Герои романа – подростки, которые в отличие от многих своих сверстников не хотят становиться частью общества потребления. Они в буквальном смысле объявили последний бой мещанству и бездуховности. Долго ли продержатся бунтовщики в условиях современной действительности, когда соображения коммерческой выгоды перевешивают любые другие? Для автора вопрос отнюдь не риторический.
Наталья Ванханен. Ангел дураков. Стихи о том, как интересно быть поэтом, о дураках, ангелах, черных человечках и Деде Морозе.

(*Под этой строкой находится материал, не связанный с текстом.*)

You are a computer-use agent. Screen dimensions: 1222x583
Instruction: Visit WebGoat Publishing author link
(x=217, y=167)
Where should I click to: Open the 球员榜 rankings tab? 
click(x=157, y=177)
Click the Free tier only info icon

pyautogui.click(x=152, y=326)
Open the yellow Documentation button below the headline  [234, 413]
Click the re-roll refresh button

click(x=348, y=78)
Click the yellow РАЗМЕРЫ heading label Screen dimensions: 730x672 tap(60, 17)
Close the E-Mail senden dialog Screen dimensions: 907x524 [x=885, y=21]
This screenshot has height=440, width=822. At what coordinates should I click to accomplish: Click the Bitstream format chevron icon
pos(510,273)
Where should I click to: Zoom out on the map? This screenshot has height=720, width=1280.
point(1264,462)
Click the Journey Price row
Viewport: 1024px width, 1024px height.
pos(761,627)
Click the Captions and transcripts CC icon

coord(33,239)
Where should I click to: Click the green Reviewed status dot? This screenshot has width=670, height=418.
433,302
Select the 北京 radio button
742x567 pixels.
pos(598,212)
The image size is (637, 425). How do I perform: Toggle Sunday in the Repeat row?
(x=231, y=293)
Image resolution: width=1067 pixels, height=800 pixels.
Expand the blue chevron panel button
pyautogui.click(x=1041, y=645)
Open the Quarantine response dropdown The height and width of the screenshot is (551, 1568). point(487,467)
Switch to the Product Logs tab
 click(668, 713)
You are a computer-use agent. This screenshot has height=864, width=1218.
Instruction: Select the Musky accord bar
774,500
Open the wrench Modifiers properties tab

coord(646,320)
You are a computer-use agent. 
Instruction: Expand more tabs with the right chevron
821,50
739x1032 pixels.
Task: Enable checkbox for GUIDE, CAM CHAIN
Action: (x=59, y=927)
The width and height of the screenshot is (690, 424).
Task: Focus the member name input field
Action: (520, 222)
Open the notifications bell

«Мы бы здесь давным-давно пропали,/ но Господь, по счастью, не таков./ Чтоб из нас не выпали детали,/ есть на свете ангел дураков. <┘> Говорят, его никто не видел./ Что с нас взять – вестимо, дураки!/ Чтобы мы в потемках не плутали,/ чтоб уж точно, чтоб наверняка,/ он включает фонари в квартале –/ чтоб дурак увидел дурака./ А потом сквозь сумерки и вьюгу/ добрый ангел, улетая ввысь,/ бросит нас в объятия друг к другу,/ чтобы мы здесь не перевелись».
Лилия Газизова. Алкоголизм женского рода. В рубрике «Человеческое, слишком человеческое» исповедь известной казанской поэтессы, рассказ о распространенном в России недуге, который так часто поражает творческих личностей. «Три года не пью. Иногда очень хочется. Особенно под Новый год. Боюсь напряженных лиц своих детей. Боюсь непоправимых глупостей, которые могу наделать. Боюсь потерять себя. Боюсь, что моя семья потеряет меня.
У Юлиуса Фучика есть «Репортаж с петлей на шее». Конечно, там все серьезнее. Ведь речь шла о фашизме, жизни и смерти. Но и в моем случае речь идет о жизни и смерти. Я хочу жить. Змеиную петлю алкоголизма я постоянно ощущаю на своей шее. Но все в моих руках. Все в моих силах. Я справлюсь.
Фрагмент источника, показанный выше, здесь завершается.